Count the lines in the entries below that contain the string "column", treating uppercase and lowercase as different, and reply with only the number.
------ EXERCISE MATERIAL ------
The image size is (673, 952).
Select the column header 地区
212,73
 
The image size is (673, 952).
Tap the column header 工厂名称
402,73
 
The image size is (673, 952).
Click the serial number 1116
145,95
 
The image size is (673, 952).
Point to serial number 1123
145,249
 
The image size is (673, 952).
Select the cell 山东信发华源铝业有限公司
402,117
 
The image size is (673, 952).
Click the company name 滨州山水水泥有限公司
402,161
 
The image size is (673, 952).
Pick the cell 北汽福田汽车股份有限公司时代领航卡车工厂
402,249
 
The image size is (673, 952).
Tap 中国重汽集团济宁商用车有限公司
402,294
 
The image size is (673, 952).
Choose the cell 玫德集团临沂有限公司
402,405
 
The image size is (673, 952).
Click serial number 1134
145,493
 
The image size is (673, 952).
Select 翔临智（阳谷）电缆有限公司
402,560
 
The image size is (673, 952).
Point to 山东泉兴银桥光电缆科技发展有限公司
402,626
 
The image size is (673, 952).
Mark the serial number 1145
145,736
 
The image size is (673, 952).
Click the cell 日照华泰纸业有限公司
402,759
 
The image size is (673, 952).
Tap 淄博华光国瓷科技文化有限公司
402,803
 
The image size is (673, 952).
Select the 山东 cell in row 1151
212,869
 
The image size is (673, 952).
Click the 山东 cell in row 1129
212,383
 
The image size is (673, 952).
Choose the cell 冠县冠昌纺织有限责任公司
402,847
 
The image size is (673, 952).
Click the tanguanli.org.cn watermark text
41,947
------
> **TASK RESULT**: 2